We investigated the key functional components targeted by B. breve lw01 by analyzing colonic contents using non-targeted LC-MS/MS after gavaging with B. breve lw01 for 13 weeks. Principal component analysis (PCA) score plots showed separations between the PBS and B. breve groups (Figure 5A). Differential abundance analysis showed qualitative differences between the two groups (Figure 5B). Moreover, based on the correlation analysis, we found that ILA, a downstream metabolite of L-tryptophan, was positively correlated with Bifidobacterium (Figure 5C). To further confirm that B. breve lw01 could convert L-tryptophan into ILA, we performed high throughput target detection of L-tryptophan and its downstream metabolites using the culture supernatant of B. breve lw01. The PCA plot of L-tryptophan and its downstream metabolites exhibited distinct separations between BCS and MRS (Figure 5D). Differential abundance analysis showed decreased L-tryptophan in BCS compared with the control culture supernatant (Figure S6A-B), suggesting that B. breve lw01 could catabolize L-tryptophan. Also, ILA was highly enriched in BCS (Figure 5E and Figure S6A).
We further investigated the effects of B. breve lw01 on gut microbiota by performing 16S rRNA gene sequencing on AOM/DSS mice colonic contents after gavaging with B. breve lw01 for 13 weeks. The microbial richness indices showed no difference between the two groups (Figure S6C). Nevertheless, the colonic microbial community composition changed significantly after administering B. breve lw01 (Figure S6D). In addition, B. breve lw01 enriched probiotics and potentially depleted intestinal pathogens (Figure S6E-G). Moreover, some other genera that might produce ILA were also enriched in individual CAC mice following treatment with B. breve lw01. However, there was no statistically significant difference between the two groups, except for Megamonas (Figure S6H). In addition, a prominent amount of Bifidobacterium colonized in the colonic LP compared with the PBS group, which prompted the possibility that its derived ILA directly activated the colonic macrophages (Figure S6I). In brief, these results indicated that B. breve lw01 can modulate gut microbiota and metabolize L-tryptophan to produce ILA.

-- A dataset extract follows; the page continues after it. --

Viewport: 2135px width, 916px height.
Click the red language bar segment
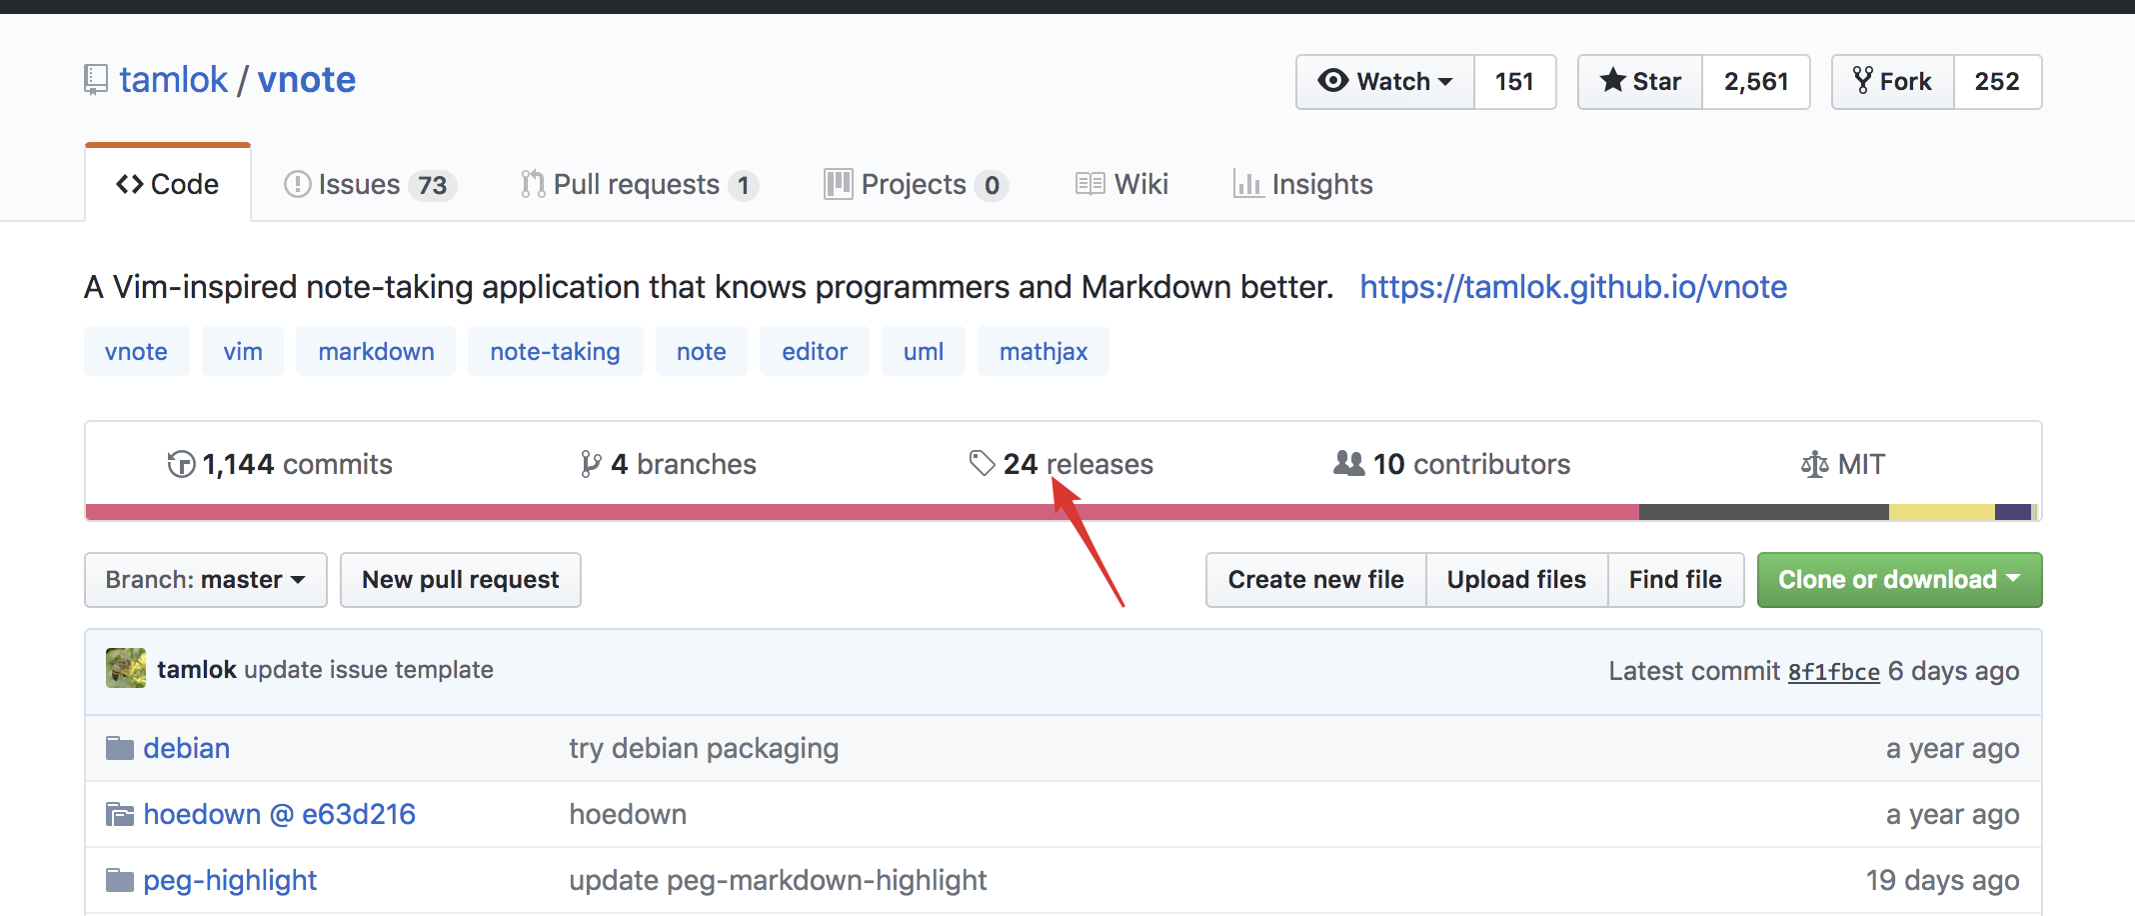[x=862, y=512]
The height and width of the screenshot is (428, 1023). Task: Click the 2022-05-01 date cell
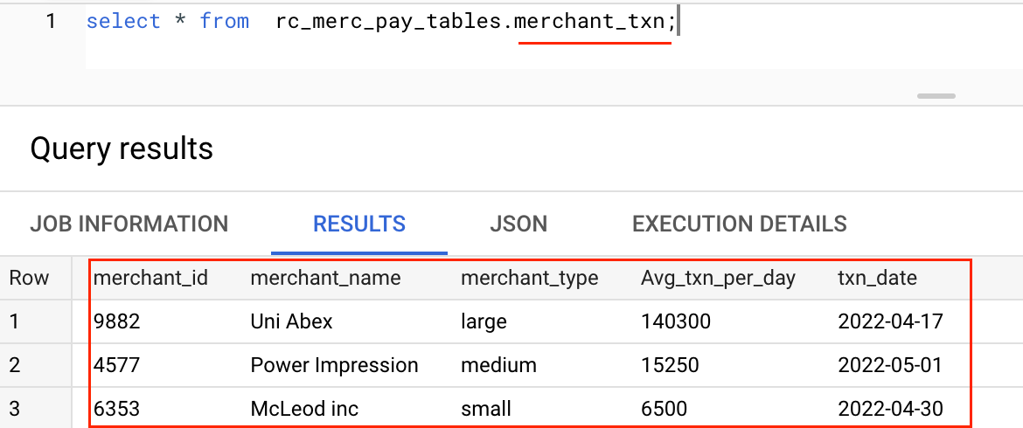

ILA has been reported to be a ligand of AhR [28], and activating AhR could regulate intestinal mucosal barrier integrity [29] and restrict inflammation [30]. Also, AhR activation could drive macrophages to acquire a homeostatic phenotype [31]. We analyzed the activation of AhR in CRC patients by the GEPIA database and found that the AhR-responsive gene CYP1B1 was significantly decreased compared with healthy individuals (Figure 6A). The TISCH database analysis showed that CYP1B1 was specifically expressed in monocytes/macrophages of CRC patients (Figure 6B). Besides, the AhR of intestinal macrophages was markedly activated in the B. breve group (Figure 6C). To investigate whether B. breve lw01-produced ILA could be responsible for macrophage differentiation in the anti-CAC effects, we verified its role in macrophage differentiation in vitro. We used CD86 and CD206 to mark the phenotypes of murine BMDMs and macrophages derived from hPBMCs. The pro-inflammatory differentiation of macrophages was disrupted by ILA (Figure 6D and Figure S7A). Adding ILA significantly decreased the mRNA expression of Il1b; however, using the AhR antagonist abolished the effects of ILA described above (Figure 6D-E and Figure S7A-B).
KEGG pathway enrichment analysis of the differentially expressed genes (DEGs) in colonic macrophages indicated that the upregulated genes were significantly enriched in regulating the PI3K/AKT signaling pathway (Figure 4C).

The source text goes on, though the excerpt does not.